Technically, I can center and then whiten $X$ so that it has zero mean and unit covariance. But something about that process seems unsatisfactorily oversimplified: for example, what if the means of the mixture were arranged along a semicircle, such that no values in $X$ actually occurred at the overall sample mean ?

It seems like this is a case where whitening wouldn't really have much meaning in a global sense. However, given only a dataset, one could theoretically fit a mixture of Gaussians model to it, and then use the estimated covariances to whiten points in local regions of the data space.

My question is, has this process already been formalized somehow under some name that I have yet to come across? Does it even make sense? What are some good references I ought to consult to learn more about "local whitening"?

• What do you mean exactly by "whitening"? Does it have anything to do with white noise?

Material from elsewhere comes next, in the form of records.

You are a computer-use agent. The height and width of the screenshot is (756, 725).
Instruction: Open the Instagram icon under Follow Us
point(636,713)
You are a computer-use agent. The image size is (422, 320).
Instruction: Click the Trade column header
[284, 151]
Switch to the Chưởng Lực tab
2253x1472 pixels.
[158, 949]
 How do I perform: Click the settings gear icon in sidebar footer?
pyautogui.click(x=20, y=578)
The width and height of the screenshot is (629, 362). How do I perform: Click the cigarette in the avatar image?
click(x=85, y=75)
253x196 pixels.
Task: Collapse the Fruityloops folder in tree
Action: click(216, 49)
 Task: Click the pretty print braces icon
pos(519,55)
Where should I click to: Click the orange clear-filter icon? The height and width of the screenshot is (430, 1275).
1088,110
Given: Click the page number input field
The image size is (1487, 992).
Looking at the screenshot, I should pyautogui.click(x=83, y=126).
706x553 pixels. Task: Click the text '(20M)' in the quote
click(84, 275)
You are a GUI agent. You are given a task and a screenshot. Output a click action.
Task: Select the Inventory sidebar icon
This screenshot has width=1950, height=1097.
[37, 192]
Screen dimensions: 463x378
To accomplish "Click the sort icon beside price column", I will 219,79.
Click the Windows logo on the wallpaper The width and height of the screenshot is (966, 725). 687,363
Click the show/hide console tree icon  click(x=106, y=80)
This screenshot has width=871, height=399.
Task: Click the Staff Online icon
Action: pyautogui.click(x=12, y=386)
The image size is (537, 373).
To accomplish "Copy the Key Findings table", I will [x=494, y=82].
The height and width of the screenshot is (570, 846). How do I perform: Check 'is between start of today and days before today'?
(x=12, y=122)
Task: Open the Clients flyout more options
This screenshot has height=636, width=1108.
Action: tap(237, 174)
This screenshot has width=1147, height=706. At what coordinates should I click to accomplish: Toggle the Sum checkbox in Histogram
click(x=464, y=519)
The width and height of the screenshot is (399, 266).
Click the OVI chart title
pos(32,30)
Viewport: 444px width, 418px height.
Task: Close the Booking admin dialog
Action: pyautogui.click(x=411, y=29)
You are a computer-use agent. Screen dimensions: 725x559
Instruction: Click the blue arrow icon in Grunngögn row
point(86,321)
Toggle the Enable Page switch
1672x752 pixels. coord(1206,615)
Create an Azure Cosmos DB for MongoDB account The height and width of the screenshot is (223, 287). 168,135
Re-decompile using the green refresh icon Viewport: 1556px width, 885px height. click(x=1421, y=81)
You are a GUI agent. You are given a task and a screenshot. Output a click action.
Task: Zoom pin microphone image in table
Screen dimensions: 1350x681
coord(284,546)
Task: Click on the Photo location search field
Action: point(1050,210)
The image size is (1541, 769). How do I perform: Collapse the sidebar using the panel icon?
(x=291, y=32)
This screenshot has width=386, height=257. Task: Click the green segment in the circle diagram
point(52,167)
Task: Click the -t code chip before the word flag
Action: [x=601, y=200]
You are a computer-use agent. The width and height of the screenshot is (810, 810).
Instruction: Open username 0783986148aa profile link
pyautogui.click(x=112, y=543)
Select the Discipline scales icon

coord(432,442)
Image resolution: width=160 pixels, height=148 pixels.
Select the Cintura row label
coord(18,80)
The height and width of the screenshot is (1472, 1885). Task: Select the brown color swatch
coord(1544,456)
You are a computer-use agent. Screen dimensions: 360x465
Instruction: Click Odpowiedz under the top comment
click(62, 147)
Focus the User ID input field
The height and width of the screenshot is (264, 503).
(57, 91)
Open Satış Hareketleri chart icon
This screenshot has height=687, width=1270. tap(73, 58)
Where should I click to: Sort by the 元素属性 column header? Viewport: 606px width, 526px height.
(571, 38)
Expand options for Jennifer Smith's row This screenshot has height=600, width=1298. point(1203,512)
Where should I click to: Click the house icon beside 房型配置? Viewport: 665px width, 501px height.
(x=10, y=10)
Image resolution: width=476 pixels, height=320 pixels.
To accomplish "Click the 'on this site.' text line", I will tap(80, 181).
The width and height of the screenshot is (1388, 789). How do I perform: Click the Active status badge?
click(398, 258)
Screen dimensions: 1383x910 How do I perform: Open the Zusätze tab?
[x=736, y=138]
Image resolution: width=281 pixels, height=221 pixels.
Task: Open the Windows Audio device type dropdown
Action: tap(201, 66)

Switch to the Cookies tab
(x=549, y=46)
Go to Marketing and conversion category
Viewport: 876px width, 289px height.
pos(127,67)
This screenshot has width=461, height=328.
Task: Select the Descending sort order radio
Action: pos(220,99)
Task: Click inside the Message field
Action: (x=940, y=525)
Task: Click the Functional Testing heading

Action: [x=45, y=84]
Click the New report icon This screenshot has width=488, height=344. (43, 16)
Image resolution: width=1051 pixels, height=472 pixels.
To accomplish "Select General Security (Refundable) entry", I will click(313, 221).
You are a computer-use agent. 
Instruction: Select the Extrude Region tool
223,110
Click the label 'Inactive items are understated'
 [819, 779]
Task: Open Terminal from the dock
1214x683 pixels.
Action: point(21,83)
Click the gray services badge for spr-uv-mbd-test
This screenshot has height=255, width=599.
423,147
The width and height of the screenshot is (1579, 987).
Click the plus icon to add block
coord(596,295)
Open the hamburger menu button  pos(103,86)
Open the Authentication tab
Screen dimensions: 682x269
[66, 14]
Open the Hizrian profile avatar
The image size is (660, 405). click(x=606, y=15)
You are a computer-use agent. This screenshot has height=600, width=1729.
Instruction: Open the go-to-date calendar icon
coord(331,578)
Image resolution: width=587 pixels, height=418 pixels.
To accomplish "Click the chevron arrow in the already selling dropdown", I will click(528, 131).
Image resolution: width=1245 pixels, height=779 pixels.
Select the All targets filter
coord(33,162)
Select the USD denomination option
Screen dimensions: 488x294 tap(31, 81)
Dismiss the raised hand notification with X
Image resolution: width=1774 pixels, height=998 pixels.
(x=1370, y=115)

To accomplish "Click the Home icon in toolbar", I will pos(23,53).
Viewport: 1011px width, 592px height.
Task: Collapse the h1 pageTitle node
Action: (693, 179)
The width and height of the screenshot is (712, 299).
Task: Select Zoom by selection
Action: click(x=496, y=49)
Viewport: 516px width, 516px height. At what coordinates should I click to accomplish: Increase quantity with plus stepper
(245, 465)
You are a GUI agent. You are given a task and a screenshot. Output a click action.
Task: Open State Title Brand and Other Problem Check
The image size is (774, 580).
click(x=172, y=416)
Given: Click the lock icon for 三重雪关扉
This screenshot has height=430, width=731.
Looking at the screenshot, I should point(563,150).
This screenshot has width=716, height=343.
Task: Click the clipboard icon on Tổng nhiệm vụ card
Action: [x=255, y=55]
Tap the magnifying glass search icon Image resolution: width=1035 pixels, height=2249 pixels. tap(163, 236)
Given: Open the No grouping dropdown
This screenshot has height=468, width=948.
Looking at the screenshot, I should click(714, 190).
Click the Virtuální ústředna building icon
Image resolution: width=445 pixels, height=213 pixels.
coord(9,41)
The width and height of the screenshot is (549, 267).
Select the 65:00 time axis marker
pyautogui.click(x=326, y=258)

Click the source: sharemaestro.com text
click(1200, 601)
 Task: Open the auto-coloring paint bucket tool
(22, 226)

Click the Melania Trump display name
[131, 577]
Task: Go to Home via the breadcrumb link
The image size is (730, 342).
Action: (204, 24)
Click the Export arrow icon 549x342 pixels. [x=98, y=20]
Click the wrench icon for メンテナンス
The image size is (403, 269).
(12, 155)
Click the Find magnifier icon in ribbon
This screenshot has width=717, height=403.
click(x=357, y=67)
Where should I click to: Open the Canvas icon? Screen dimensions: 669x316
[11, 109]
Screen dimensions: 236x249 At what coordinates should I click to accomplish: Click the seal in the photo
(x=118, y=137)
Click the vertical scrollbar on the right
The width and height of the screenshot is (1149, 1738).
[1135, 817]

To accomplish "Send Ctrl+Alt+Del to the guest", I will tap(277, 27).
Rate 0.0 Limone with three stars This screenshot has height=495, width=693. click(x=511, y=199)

Or with transformation of variables, so they appear uncorrelated? – Adam Ryczkowski Sep 2 '13 at 22:02
• @AdamRyczkowski I was thinking of it more in the second sense (though the two are related) -- that's why I described the whitened $X$ as having unit covariance. Should I clarify that somehow ? – lmjohns3 Sep 3 '13 at 3:33
• Well, I still some more explanation. – Adam Ryczkowski Sep 3 '13 at 5:51
• Whitening is a little unclear here. There is no sense of time in the problem statement, so I wouldn't know how to cast this in terms of a white noise signal. It seems like we are just talking about 'standardising' a sample of data. Which we can do, but what sort of meaning are we looking for in doing that? – conjectures Mar 7 '14 at 9:57
• @conjectures Yes, I meant whitening in the sense of decorrelating a dataset. As for "what sort of meaning" -- that's basically what I'm trying to ask! In machine learning, whitening is often used as a preprocessing step, even when our model explicitly assumes an underlying distribution that is non-Gaussian (e.g., RICA, "manifold learning" using autoencoders, etc.). I'm curious whether anyone's looked at "local whitening" already. – lmjohns3 Feb 1 '15 at 18:21

If you go all probabilistic, your approach to whitening would be the assumption that your data is generated from a standard normal Gaussian through some map $f$. Now, if $f$ is linear, you can use techniques such as ZCA or PCA to find the latent representations. As you already know, such $f$ cannot turn a standard normal into a mixture--you need more expressive models for that, which comes down to find some different class for $f$ which you can also estimate.